• _SOURCE TEXT_:
====

Hardwick’s lawyer, Ed Garland, could not be reached early Monday evening. In a civil filing last year, Hardwick said that he was the firm’s rainmaker but did not have oversight over its financial accounts—so he isn’t responsible for millions of dollars that went missing from the escrow accounts and LandCastle. Instead, Hardwick accused people in the firm’s accounting department of misappropriating the money.

Hardwick, who ran the closing practice, owned 55.55 percent of Morris Hardwick Schneider. After the shortfalls were discovered in July 2014, the firm’s other owners, Mark and Gerard Wittstadt, who ran the default practice, ousted Hardwick and filed suit, alleging he embezzled $30 million and spent it on casinos, private jet rides, failed real estate investments and a luxury condo at the St. Regis in Buckhead. The brothers later reduced their claim to $22 million.

====

• _RECORDED INFORMATION_:
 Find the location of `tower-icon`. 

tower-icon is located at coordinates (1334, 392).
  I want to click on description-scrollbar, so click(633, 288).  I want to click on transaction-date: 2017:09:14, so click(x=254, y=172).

====

• _REQUIRED ACTION 1_:
In the text about the Morris Hardwick Schneider dispute, why does Hardwick say he isn't responsible for the millions missing from the escrow accounts and LandCastle? Answer in one to three sentences.
• _REQUIRED ACTION 2_:
According to the text about the Morris Hardwick Schneider dispute, what did the Wittstadt brothers allege Hardwick spent the embezzled money on? List every item.
• _REQUIRED ACTION 3_:
Continue the text about the Morris Hardwick Schneider dispute from the point where it ends.

• _ANSWER BOX 1_:
Hardwick says he isn't responsible because he was the firm's rainmaker and had no oversight of its financial accounts. He blamed people in the firm's accounting department for misappropriating the money.

• _ANSWER BOX 2_:
- Casinos
- Private jet rides
- Failed real estate investments
- A luxury condo at the St. Regis in Buckhead

• _ANSWER BOX 3_:
Fidelity National Title bailed out LandCastle Title in return for a 70 percent stake in the title company.

Even so, the firm, renamed Morris Schneider Wittstadt, could not withstand damage to its reputation from a lawsuit by a creditor, pro golfer Dustin Johnson, who alleged “criminal conduct.” Hardwick had solicited a loan to the firm from Johnson, his personal client, after the shortfalls came to light.

The firm filed for Chapter 11 bankruptcy on July 5, along with six related entities—a holding company, MSW branches in Virginia and West Virginia and three title companies. At its peak Morris Hardwick Schneider, which billed itself as the largest residential closing firm in the country before the lawsuits started in 2014, employed about 850 people—150 lawyers and 700 staff.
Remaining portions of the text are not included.